"Wiener Zeitung": Herr Stadtrat, zwischen Wien und Bratislava fahren zwei funktionierende Twin City-Liner - warum sollen diese jetzt durch einen viel teureren ersetzt werden?

Peter Hanke: Die bestehenden Twin City Liner haben uns zwölf Jahre lang einen ausgezeichneten Dienst erwiesen - ich darf an die Rekordumsätze erinnern, die wir damit erzielt haben. Aber wir wissen auch, dass Themen wie Umweltfreundlichkeit, Effizienz und Wirtschaftlichkeit immer eine Rolle spielen. Das heißt, der Stand der Technik ist heute ein anderer als vor zwölf Jahren. Und dem tragen wir jetzt mit der neuen Einschifflösung Rechnung.

Was kann denn der neue Twin City Liner eigentlich besser als seine Vorgänger?

Er hat das doppelte Volumen an Sitzplätzen, vier sparsame Motoren, die nicht in der Höchstleistung zu fahren sind, und der Spritverbrauch ist um bis zu 800 Liter pro Tag geringer als der seiner Vorgänger.

Kommt es nicht zu längeren Wartezeiten, wenn nur noch ein Schiff zwischen den Städten Wien und Bratislava pendelt?

Es wird leichte Adaptierungen im Fahrplan geben. Waren es bisher bis zu fünf Hin- und Retourfahrten pro Tag, werden es zukünftig bis zu vier sein.

Haben sich die alten Schiffe bereits gerechnet?

Selbstverständlich, sonst würden wir nicht in eine erneute Investition gehen. Und wir würden es auch nicht tun, wenn wir uns nicht sicher wären, dass das neue Produkt nicht mindestens genauso gut ankommt wie das Bestehende. Und da wir mit der Werft auch ein Commitment gefunden haben, was unsere beiden alten Schiffe betrifft, gelingt es uns auch in der Investitionsdarstellung, nicht nur ökologisch ein positives Ergebnis zu erzielen.

Die alten Schiffe werden jeweils um circa 3,2 Millionen Euro verkauft.

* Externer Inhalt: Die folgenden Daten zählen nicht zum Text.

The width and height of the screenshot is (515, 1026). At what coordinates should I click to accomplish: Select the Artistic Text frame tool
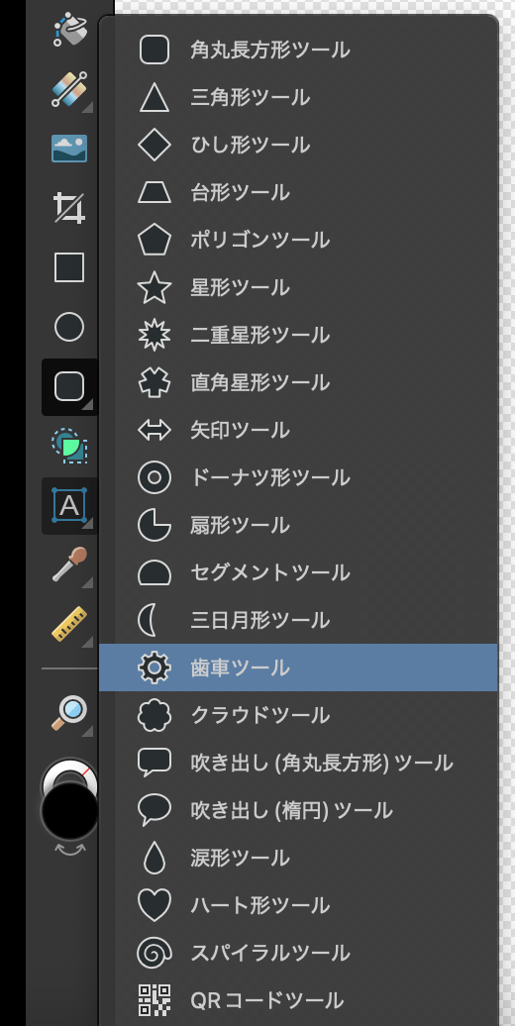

Das neue kostet sieben Millionen Euro. Ist das wirtschaftlich?

Wenn man die Umsätze der vergangenen zwölf Jahre saldiert - abzüglich Sachaufwendungen, Treibstoff und Abschreibung -, dann sieht man, dass ein deutliches Plus übrig bleibt. Und wir gehen davon aus, dass wir in den kommenden Jahren mit einem ähnlichen Ergebnis rechnen dürfen.

Der bevorstehende Brexit wird sich auf das britische Pfund auswirken - hat man das eigentlich beim Kauf berücksichtigt?

Die Investition wird zu einem gesicherten Fixpreis in Euro abgewickelt, insofern spielt also die Entwicklung am Finanzmarkt keine Rolle.

Die ersten beiden Schiffe kommen aus Norwegen, warum hat man sich nun entschieden, nach London zu wechseln?

Wir haben mehrere Werften angefragt. In diesem Fall hat nach der europaweiten Ausschreibung London das beste Angebot vorgelegt und schließlich auch mit den moderneren, ökologischeren und ökonomischeren Instrumentarien gepunktet.

Ist der Kauf eines weiteren Schiffes geplant?

Das neue Schiff entspricht der momentanen Marktsituation. Über ein weiteres Schiff wird aktuell nicht nachgedacht. Wie sich die Situation in den kommenden drei bis fünf Jahren darstellen wird, wird man aber natürlich genau beobachten.